An open letter to MARB
Dear Municipal Accountability Review Board:
Listen, we get it. The City of West Haven has used a Ponzi scheme of tricks, budgetary sleights of hand, and lots of state money over the last two and a half decades to balance – at least on paper – its annual budgets. Every year since 1989, the budget has had the same number on the debit side of the ledger as it had on the revenue side. But each year, things got worse.
The worst, of course, was 1991, when it was discovered money from the state was counted twice, and what should have been a balanced budget was found to be $17 million short. Politicians knew that going in, but the City Council gave the nation a lesson it would use later in gridlock and refused to, or couldn’t fix it. Part of it was the arcane manner we use to amend budget items, needing a super-majority to get it passed. That might change with a charter revision, but that’s the topic for another day.

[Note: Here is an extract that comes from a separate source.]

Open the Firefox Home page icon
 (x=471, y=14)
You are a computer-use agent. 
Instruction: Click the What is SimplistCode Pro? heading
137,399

When your colleagues came into the city back then, they did pretty much what you’re doing now: taxing the residents to death in order to balance the books, and using the carrot and stick approach of state grant money to force the tax hikes. That forced the second exodus from the city in less than a decade. The first came with the housing bubble bursting in 1988 that set up the failures of 1989 and 1991.
For three years, the state forced the city to have a real, balanced budget. And it seemed for a few years thereafter things were on the right track. But they weren’t. You see, the city suffers not so much from a tax problem as a revenue problem. Loss of big industries, Armstrong and Bayer, for example, which were the largest employers in the city, really hit our tax base.
Then the city went on a bonding spree. For about five years it seemed bonding was the way to go for everything. We bonded for school expansions, parks, roads, you name it. And every time there was a bond, there was money for “administration” and that administration somehow found its way into the “revenue” of the city and bills were paid with it. So, the revenue problems were given a bandage, but the injury never healed.
Then it was found the city had a $10.8 million deficit, which a mayor, John Picard, determined was a paper loss, and would be paid off when the city was in better straits. That never happened. Another housing bubble bursting put off what should have been a four-year pay off into a decade-plus-long albatross. Then in the final hours of 2017, Mayor Ed O’Brien, who couldn’t get the books to balance either, bonded to rid the city of the deficit. That’s where you came in.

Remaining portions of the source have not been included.